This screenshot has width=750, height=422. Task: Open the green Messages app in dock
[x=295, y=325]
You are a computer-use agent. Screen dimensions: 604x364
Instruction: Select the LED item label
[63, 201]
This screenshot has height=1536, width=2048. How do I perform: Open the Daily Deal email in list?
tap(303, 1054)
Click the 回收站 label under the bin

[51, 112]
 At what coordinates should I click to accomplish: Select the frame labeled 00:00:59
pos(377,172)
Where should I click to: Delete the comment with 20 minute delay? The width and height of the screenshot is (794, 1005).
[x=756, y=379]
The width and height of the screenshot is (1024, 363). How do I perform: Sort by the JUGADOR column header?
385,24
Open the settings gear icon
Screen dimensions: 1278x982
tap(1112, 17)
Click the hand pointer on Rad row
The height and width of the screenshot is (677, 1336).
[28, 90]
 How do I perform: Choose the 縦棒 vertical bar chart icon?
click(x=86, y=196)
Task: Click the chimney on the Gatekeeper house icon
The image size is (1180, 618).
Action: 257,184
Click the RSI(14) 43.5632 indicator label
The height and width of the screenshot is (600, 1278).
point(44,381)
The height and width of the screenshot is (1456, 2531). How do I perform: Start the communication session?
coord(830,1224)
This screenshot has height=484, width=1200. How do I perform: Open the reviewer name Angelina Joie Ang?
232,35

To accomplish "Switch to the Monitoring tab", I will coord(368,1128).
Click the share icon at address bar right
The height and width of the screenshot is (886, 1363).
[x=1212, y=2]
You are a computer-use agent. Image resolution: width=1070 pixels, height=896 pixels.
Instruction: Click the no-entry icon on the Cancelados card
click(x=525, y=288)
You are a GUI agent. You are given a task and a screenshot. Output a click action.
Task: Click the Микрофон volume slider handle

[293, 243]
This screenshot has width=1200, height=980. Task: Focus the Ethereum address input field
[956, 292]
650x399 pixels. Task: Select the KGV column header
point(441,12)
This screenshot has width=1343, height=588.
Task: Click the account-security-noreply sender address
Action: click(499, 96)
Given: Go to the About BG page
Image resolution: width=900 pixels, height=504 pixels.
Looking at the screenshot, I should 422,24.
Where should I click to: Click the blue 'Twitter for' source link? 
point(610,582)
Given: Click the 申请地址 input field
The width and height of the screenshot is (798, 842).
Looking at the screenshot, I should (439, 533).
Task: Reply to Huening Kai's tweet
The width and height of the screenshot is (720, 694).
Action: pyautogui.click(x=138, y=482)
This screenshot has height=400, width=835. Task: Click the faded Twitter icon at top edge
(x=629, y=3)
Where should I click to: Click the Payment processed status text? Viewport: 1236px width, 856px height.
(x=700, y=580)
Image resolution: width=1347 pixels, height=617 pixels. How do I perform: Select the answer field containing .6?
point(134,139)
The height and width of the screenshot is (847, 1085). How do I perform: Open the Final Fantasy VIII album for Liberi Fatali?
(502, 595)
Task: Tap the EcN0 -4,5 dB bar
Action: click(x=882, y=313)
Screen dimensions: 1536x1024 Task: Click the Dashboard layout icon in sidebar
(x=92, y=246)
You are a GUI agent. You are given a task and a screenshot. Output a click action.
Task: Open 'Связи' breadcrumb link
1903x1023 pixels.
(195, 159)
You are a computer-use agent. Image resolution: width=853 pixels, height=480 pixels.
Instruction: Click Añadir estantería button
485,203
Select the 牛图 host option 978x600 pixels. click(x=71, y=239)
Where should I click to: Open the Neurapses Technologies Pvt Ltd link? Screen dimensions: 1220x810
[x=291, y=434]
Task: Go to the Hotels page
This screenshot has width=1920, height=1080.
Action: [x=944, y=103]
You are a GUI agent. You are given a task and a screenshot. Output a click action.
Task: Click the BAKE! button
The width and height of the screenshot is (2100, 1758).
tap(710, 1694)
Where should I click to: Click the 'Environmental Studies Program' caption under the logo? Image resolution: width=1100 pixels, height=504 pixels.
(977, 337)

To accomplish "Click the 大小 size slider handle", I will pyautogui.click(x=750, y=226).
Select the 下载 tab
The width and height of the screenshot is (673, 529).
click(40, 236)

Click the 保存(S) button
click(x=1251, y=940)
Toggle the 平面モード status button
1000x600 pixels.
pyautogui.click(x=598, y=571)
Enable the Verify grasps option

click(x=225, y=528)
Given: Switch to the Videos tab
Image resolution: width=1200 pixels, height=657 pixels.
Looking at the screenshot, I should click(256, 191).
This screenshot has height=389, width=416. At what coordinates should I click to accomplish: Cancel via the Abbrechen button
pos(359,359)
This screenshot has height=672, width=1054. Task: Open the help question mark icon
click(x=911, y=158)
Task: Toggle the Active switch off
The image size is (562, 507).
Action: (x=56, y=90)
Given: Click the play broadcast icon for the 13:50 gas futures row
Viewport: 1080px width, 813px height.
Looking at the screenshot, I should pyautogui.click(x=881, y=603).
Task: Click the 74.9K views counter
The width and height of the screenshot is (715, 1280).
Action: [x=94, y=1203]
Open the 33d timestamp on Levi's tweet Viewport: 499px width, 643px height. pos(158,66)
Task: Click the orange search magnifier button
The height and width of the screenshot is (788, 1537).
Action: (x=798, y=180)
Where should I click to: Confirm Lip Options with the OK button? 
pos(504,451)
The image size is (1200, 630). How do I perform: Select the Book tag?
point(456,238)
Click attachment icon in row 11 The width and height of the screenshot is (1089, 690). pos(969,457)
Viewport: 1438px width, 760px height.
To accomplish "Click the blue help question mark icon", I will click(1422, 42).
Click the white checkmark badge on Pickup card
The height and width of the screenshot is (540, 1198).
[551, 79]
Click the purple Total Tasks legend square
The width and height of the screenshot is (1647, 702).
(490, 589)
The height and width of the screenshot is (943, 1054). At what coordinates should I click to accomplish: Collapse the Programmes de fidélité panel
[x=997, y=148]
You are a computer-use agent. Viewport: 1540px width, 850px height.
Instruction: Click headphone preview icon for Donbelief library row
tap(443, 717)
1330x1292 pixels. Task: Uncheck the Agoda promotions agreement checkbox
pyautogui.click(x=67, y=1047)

************

## WORK ITEM
The full listing above needs to be retyped exactly.

## RESULT FOR THIS TASK
This screenshot has width=750, height=422. Task: Open the green Messages app in dock
[x=295, y=325]
You are a computer-use agent. Screen dimensions: 604x364
Instruction: Select the LED item label
[63, 201]
This screenshot has height=1536, width=2048. How do I perform: Open the Daily Deal email in list?
tap(303, 1054)
Click the 回收站 label under the bin

[51, 112]
 At what coordinates should I click to accomplish: Select the frame labeled 00:00:59
pos(377,172)
Where should I click to: Delete the comment with 20 minute delay? The width and height of the screenshot is (794, 1005).
[x=756, y=379]
The width and height of the screenshot is (1024, 363). How do I perform: Sort by the JUGADOR column header?
385,24
Open the settings gear icon
Screen dimensions: 1278x982
tap(1112, 17)
Click the hand pointer on Rad row
The height and width of the screenshot is (677, 1336).
[28, 90]
 How do I perform: Choose the 縦棒 vertical bar chart icon?
click(x=86, y=196)
Task: Click the chimney on the Gatekeeper house icon
The image size is (1180, 618).
Action: 257,184
Click the RSI(14) 43.5632 indicator label
The height and width of the screenshot is (600, 1278).
point(44,381)
The height and width of the screenshot is (1456, 2531). How do I perform: Start the communication session?
coord(830,1224)
This screenshot has height=484, width=1200. How do I perform: Open the reviewer name Angelina Joie Ang?
232,35

To accomplish "Switch to the Monitoring tab", I will coord(368,1128).
Click the share icon at address bar right
The height and width of the screenshot is (886, 1363).
[x=1212, y=2]
You are a computer-use agent. Image resolution: width=1070 pixels, height=896 pixels.
Instruction: Click the no-entry icon on the Cancelados card
click(x=525, y=288)
You are a GUI agent. You are given a task and a screenshot. Output a click action.
Task: Click the Микрофон volume slider handle

[293, 243]
This screenshot has width=1200, height=980. Task: Focus the Ethereum address input field
[956, 292]
650x399 pixels. Task: Select the KGV column header
point(441,12)
This screenshot has width=1343, height=588.
Task: Click the account-security-noreply sender address
Action: click(499, 96)
Given: Go to the About BG page
Image resolution: width=900 pixels, height=504 pixels.
Looking at the screenshot, I should 422,24.
Where should I click to: Click the blue 'Twitter for' source link? 
point(610,582)
Given: Click the 申请地址 input field
The width and height of the screenshot is (798, 842).
Looking at the screenshot, I should (439, 533).
Task: Reply to Huening Kai's tweet
The width and height of the screenshot is (720, 694).
Action: pyautogui.click(x=138, y=482)
This screenshot has height=400, width=835. Task: Click the faded Twitter icon at top edge
(x=629, y=3)
Where should I click to: Click the Payment processed status text? Viewport: 1236px width, 856px height.
(x=700, y=580)
Image resolution: width=1347 pixels, height=617 pixels. How do I perform: Select the answer field containing .6?
point(134,139)
The height and width of the screenshot is (847, 1085). How do I perform: Open the Final Fantasy VIII album for Liberi Fatali?
(502, 595)
Task: Tap the EcN0 -4,5 dB bar
Action: click(x=882, y=313)
Screen dimensions: 1536x1024 Task: Click the Dashboard layout icon in sidebar
(x=92, y=246)
You are a GUI agent. You are given a task and a screenshot. Output a click action.
Task: Open 'Связи' breadcrumb link
1903x1023 pixels.
(195, 159)
You are a computer-use agent. Image resolution: width=853 pixels, height=480 pixels.
Instruction: Click Añadir estantería button
485,203
Select the 牛图 host option 978x600 pixels. click(x=71, y=239)
Where should I click to: Open the Neurapses Technologies Pvt Ltd link? Screen dimensions: 1220x810
[x=291, y=434]
Task: Go to the Hotels page
This screenshot has width=1920, height=1080.
Action: [x=944, y=103]
You are a GUI agent. You are given a task and a screenshot. Output a click action.
Task: Click the BAKE! button
The width and height of the screenshot is (2100, 1758).
tap(710, 1694)
Where should I click to: Click the 'Environmental Studies Program' caption under the logo? Image resolution: width=1100 pixels, height=504 pixels.
(977, 337)

To accomplish "Click the 大小 size slider handle", I will pyautogui.click(x=750, y=226).
Select the 下载 tab
The width and height of the screenshot is (673, 529).
click(40, 236)

Click the 保存(S) button
click(x=1251, y=940)
Toggle the 平面モード status button
1000x600 pixels.
pyautogui.click(x=598, y=571)
Enable the Verify grasps option

click(x=225, y=528)
Given: Switch to the Videos tab
Image resolution: width=1200 pixels, height=657 pixels.
Looking at the screenshot, I should click(256, 191).
This screenshot has height=389, width=416. At what coordinates should I click to accomplish: Cancel via the Abbrechen button
pos(359,359)
This screenshot has height=672, width=1054. Task: Open the help question mark icon
click(x=911, y=158)
Task: Toggle the Active switch off
The image size is (562, 507).
Action: (x=56, y=90)
Given: Click the play broadcast icon for the 13:50 gas futures row
Viewport: 1080px width, 813px height.
Looking at the screenshot, I should pyautogui.click(x=881, y=603).
Task: Click the 74.9K views counter
The width and height of the screenshot is (715, 1280).
Action: [x=94, y=1203]
Open the 33d timestamp on Levi's tweet Viewport: 499px width, 643px height. pos(158,66)
Task: Click the orange search magnifier button
The height and width of the screenshot is (788, 1537).
Action: (x=798, y=180)
Where should I click to: Confirm Lip Options with the OK button? 
pos(504,451)
The image size is (1200, 630). How do I perform: Select the Book tag?
point(456,238)
Click attachment icon in row 11 The width and height of the screenshot is (1089, 690). pos(969,457)
Viewport: 1438px width, 760px height.
To accomplish "Click the blue help question mark icon", I will click(1422, 42).
Click the white checkmark badge on Pickup card
The height and width of the screenshot is (540, 1198).
[551, 79]
Click the purple Total Tasks legend square
The width and height of the screenshot is (1647, 702).
(490, 589)
The height and width of the screenshot is (943, 1054). At what coordinates should I click to accomplish: Collapse the Programmes de fidélité panel
[x=997, y=148]
You are a computer-use agent. Viewport: 1540px width, 850px height.
Instruction: Click headphone preview icon for Donbelief library row
tap(443, 717)
1330x1292 pixels. Task: Uncheck the Agoda promotions agreement checkbox
pyautogui.click(x=67, y=1047)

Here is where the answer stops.